工事部門 -地すべり対策工事-
杭打工
杭打工は、まず、大口径ボーリングマシン等で地盤を掘削し、鋼管を不動層まで挿入します。そして、鋼管と地盤をグラウトすることにより密着させ、地すべり土塊にせん断抵抗力や曲げ抵抗力を付加することにより、地すべりの滑動を抑止する工法です。
杭材としては、一般にφ300~500m/mの鋼管杭が用いられていますが、最近では、径がφ1000m/mを超えるものや、高張力杭の利用が増加しています。
集水井工
集水井工は、地すべり地内に直径3.5~4.0mの井戸を掘削し、地下水を集水して、地すべり地外に速やかに排出するための工法です。
集水井の材料には、鋼製のライナープレートや、鉄筋コンクリート等が用いられています。井戸の内部からは、周辺の地下水を集水するためのボーリングを放射状に掘削します。
シャフト工(深礎工)
シャフト工は、地すべりの滑動推力が大きく、通常の杭打工では斜面安定確保が難しい場合や、地理的制約や地盤条件から、杭打機械が搬入できない場合に利用されます。
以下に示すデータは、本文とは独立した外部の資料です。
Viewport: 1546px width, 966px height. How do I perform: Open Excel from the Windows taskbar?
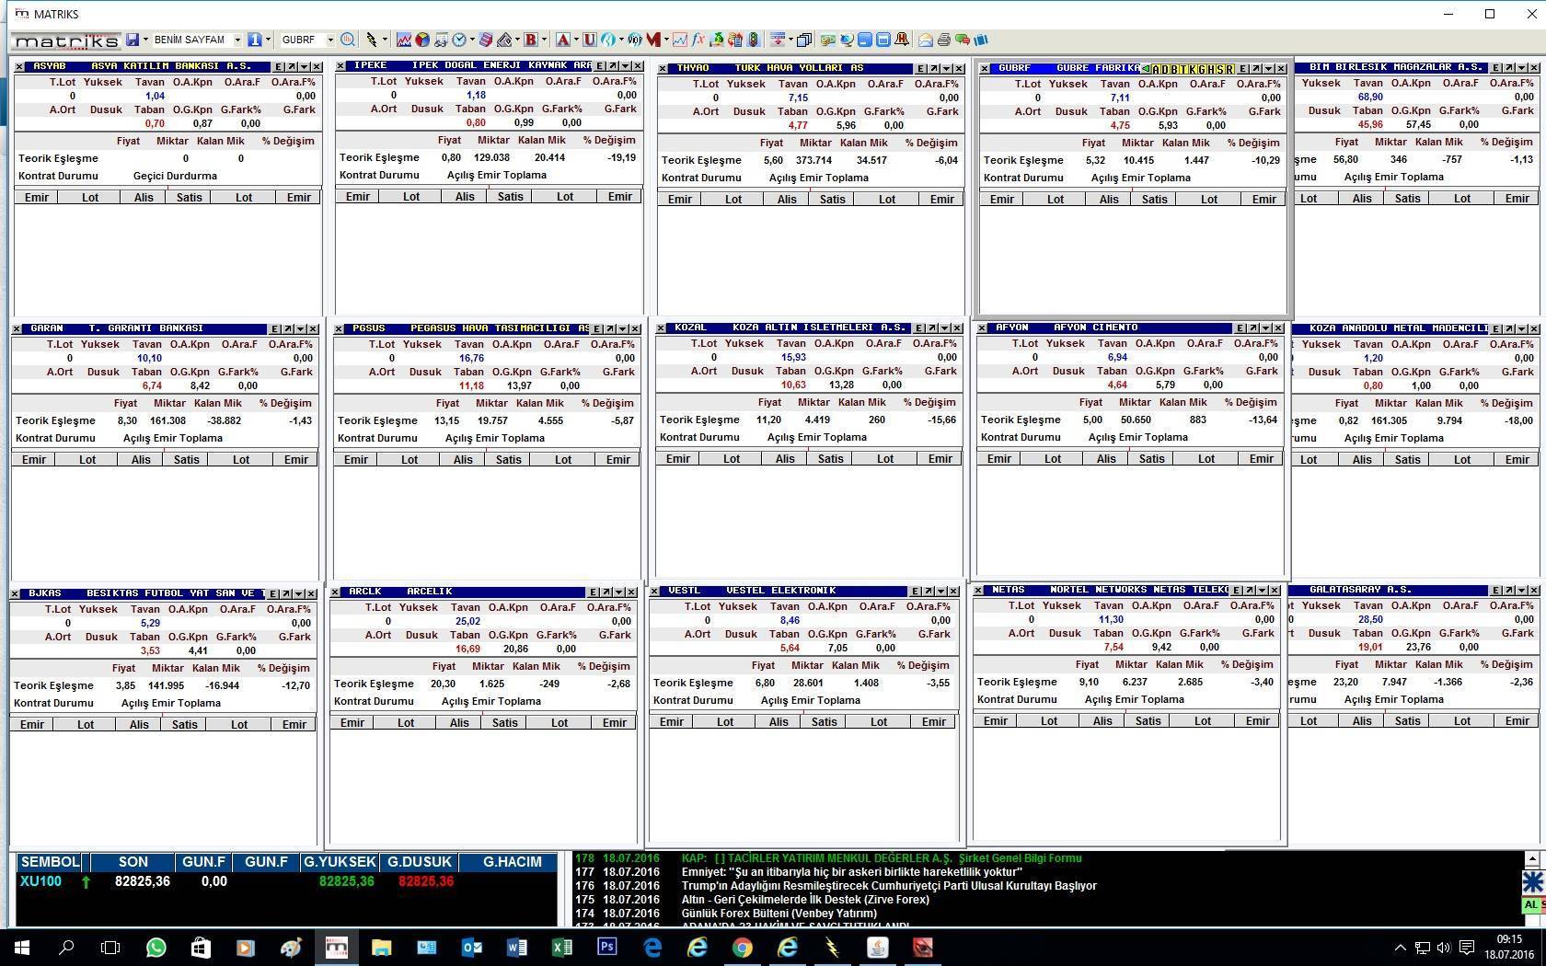(x=561, y=947)
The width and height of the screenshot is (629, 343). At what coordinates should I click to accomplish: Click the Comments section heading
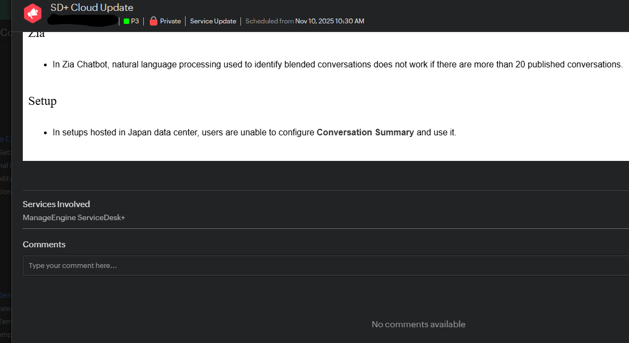click(44, 245)
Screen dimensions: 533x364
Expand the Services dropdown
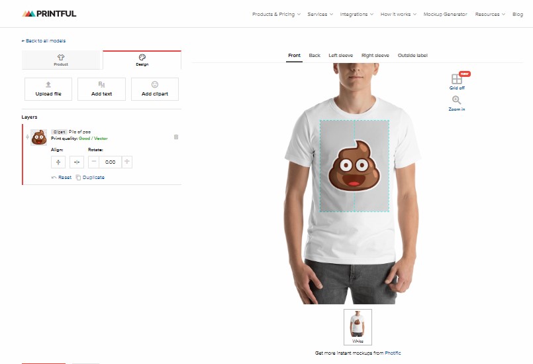(320, 15)
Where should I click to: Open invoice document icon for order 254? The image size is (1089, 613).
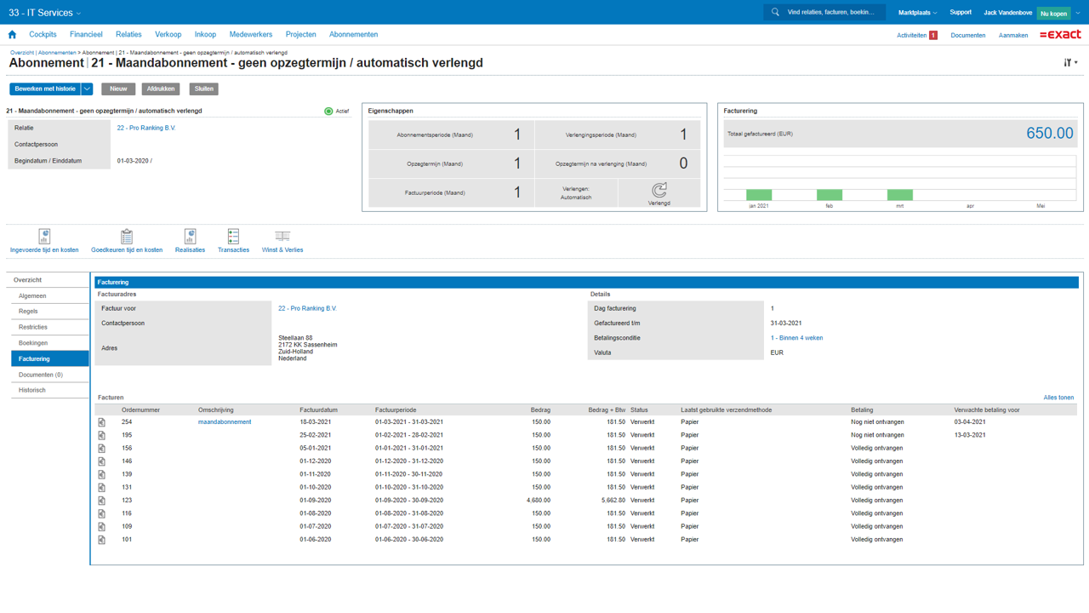click(x=102, y=422)
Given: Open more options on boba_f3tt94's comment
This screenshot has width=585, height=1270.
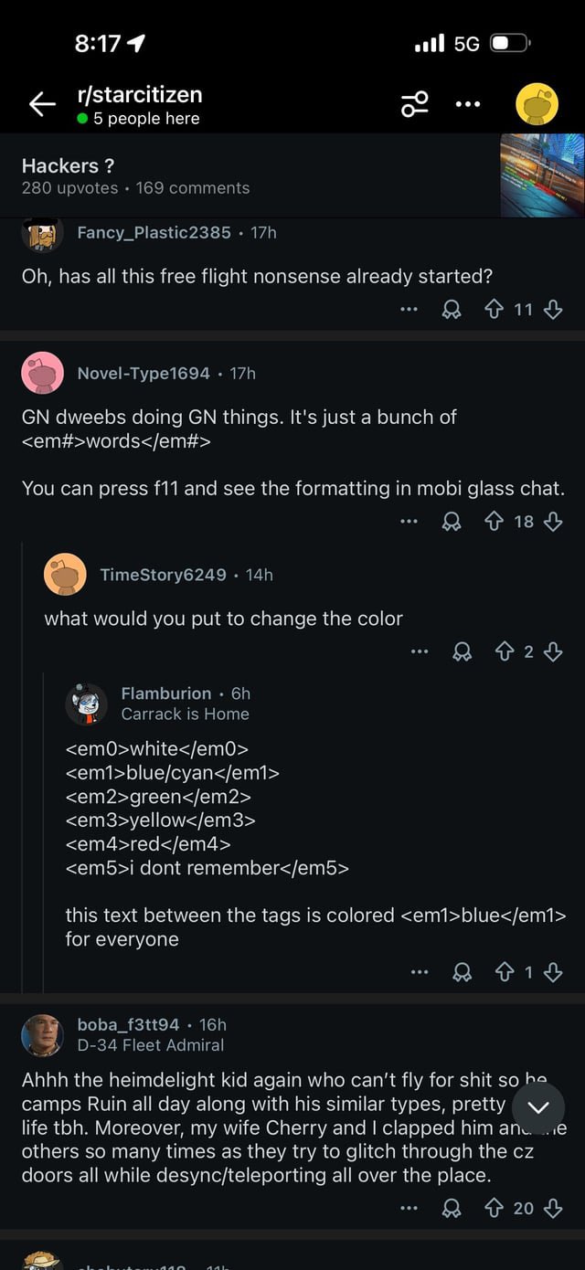Looking at the screenshot, I should [409, 1208].
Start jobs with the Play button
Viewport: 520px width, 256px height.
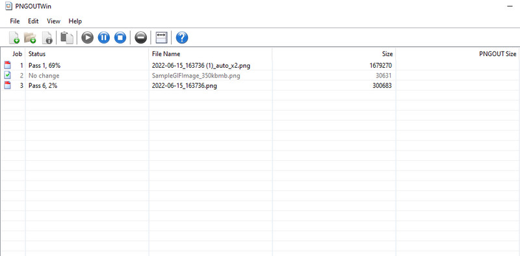coord(88,38)
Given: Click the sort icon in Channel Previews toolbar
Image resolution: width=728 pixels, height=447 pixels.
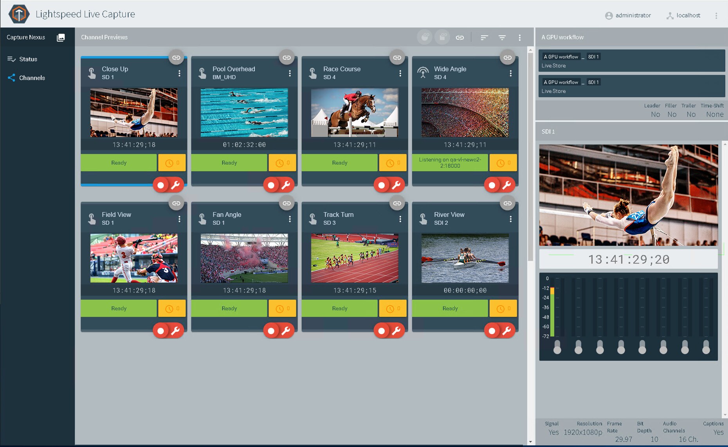Looking at the screenshot, I should tap(484, 38).
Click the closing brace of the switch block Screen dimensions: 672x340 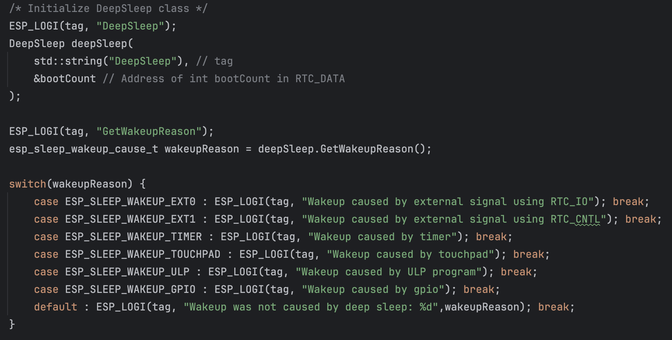(x=12, y=324)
シャフトは、一般に径が2.5~6.5mの縦孔を掘削し、これに鉄筋コンクリート構造の場所打ち杭を施工して、地すべり土塊の滑動力に抵抗する工法です。
アンカー工
アンカー工は、ボーリングマシンにより不動層まで地盤を掘削し、高強度の鋼材を挿入します。そして、地表面に設置した受圧板等の反力体によって、地すべり移動土塊に締め付け効果や引止め効果を与えることにより、地すべりの安定化を計る工法です。
本工法は、比較的小断面の部材を用いて大きな抑止力が得られ、引張に強いという鋼材の長所を発揮することができ、施工性、経済性に優れています。